EXCERPT.
══════════
The Book Of Sheen - by Charlie Sheen

Read: 2026-02-01

Recommend: 8/10

To some extent, Charlie Sheen already had a bad reputation, and I suspect he doesn’t care what people think of him. I expected his memoir to be brutally honest—and it is. He openly discusses losing his virginity to a sex worker, his drug use, paying for sex, his struggles with relationships, and the fact that he never graduated from high school.

A compelling memoir typically revolves around two themes: personal life (sex) and professional life (work). The personal side covers relationships and identity struggles, while the professional side addresses what made the author famous.

Notes

Here are some text that I highlighted in the book:

  1. “Courage is grace under pressure.” —ERNEST HEMINGWAY

  2. Years later he’d describe her reaction that night as truly mesmerized, hypnotized even. Mom’s retelling, perhaps not quite as fantastical. (Downplay it all you want, Mom, here we all are sixty-four years later.) In a matter of a few months, they were playfully carving up the streets of Manhattan together, Mom already pregnant with my eldest sibling, Emilio. The relationship wasn’t without its challenges. Mom had to hit pause on her dream of becoming a legitimate artist, while selflessly going all in so Dad could remain one. Many sacrifices on both sides, money scarce, jobs infrequent.

  3. The only “home” I had known to that point was a walk-up on 86th and Columbus—the scattered details that begin to shape the idea of home, long before a child has all the puzzle pieces to define it: shared bedrooms, borrowed furniture, tough but fair love.

  4. Change for me was a toe-dip into the unknown. Gators, eels, strangers. This was gonna take some time and patience, the two areas my parents had to be running low on (or out of).

  5. Once inside, parting the beaded curtain that separated waiting area from private massage rooms was like crossing into a section of the abyss you never hear much about: the fun part. Our pilgrimage of bliss was the groovy side of dangerous—dirty, edgy, and sexy.

  6. It’s been overstated that “What happens in Vegas, stays in Vegas.” I’m here to call bullshit on that one. Vegas followed me home, and changed its name to Santa Monica.

  7. The magic juice would hit bottom, warm away the clench and shackles, and give that fucker the night off. The fantasies I built as a kid watching Leo and Eileen Penn dispense their woes with that same magic liquid were now my reality. They’d given me “the fix” a decade in advance. But it’s no secret—every surefire solution comes with its own set of variables. I couldn’t access that fix in the arena where I needed it the most: a film set. That was the one place where I drew the line, with no plans to cross it for a very long time. At some point, everything’s negotiable.

  8. My parents were extremely helpful as well during those early years, and not just with their time. Their resources filled the gaps I couldn’t manage financially. Whoever penned the phrase “It takes a village” would’ve been kick-ass proud of our lineup. We kept the I out of team and set an example to be emulated gracefully.
══════════
RECORD EXCERPTS.
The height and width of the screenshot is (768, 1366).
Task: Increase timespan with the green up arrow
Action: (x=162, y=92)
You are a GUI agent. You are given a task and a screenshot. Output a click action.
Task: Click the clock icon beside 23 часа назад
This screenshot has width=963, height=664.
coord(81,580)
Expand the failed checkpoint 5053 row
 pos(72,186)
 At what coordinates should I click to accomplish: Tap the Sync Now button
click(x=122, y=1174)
══════════
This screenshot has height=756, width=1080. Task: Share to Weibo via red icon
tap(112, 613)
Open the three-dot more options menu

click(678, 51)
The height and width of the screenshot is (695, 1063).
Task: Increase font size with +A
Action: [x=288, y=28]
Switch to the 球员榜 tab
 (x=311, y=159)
══════════
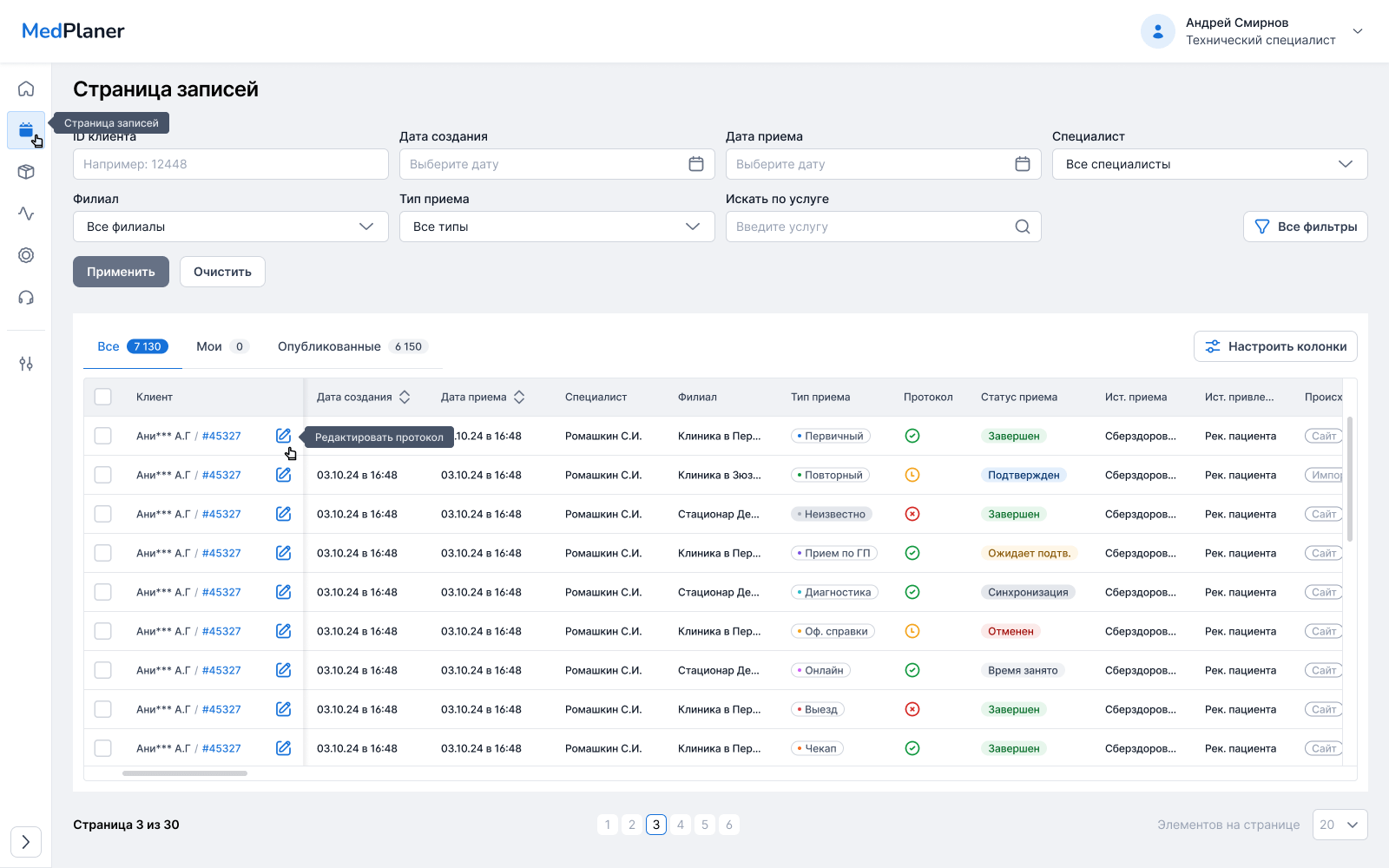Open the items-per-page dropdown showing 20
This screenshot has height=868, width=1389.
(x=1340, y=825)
══════════
ACTIONS TO TAKE.
1: Does the memoir review support each statement below? For each, answer yes or no and quote the words of the memoir review that decide it.
(a) The reviewer recommends the book with a score of 8/10.
(b) The reviewer expected the memoir to hold back on personal details.
(c) Before a move, the memoir's author had lived in a walk-up on 86th and Columbus.
2: In the entries, rewrite the lines starting with the line that contains "You are a GUI" and going on through the line that contains "click(x=122, y=1174)". Replace "screenshot" with "screen image" and leave everything else unchanged.
The memoir review and the entries were taken from unrelated sources.

ANSWERS IN ORDER.
1:
(a) Yes: "Recommend: 8/10"
(b) No: "I expected his memoir to be brutally honest—and it is."
(c) Yes: "The only “home” I had known to that point was a walk-up on 86th and Columbus"

2:
You are a GUI agent. You are given a task and a screen image. Output a click action.
Task: Click the clock icon beside 23 часа назад
This screen image has width=963, height=664.
coord(81,580)
Expand the failed checkpoint 5053 row
 pos(72,186)
 At what coordinates should I click to accomplish: Tap the Sync Now button
click(x=122, y=1174)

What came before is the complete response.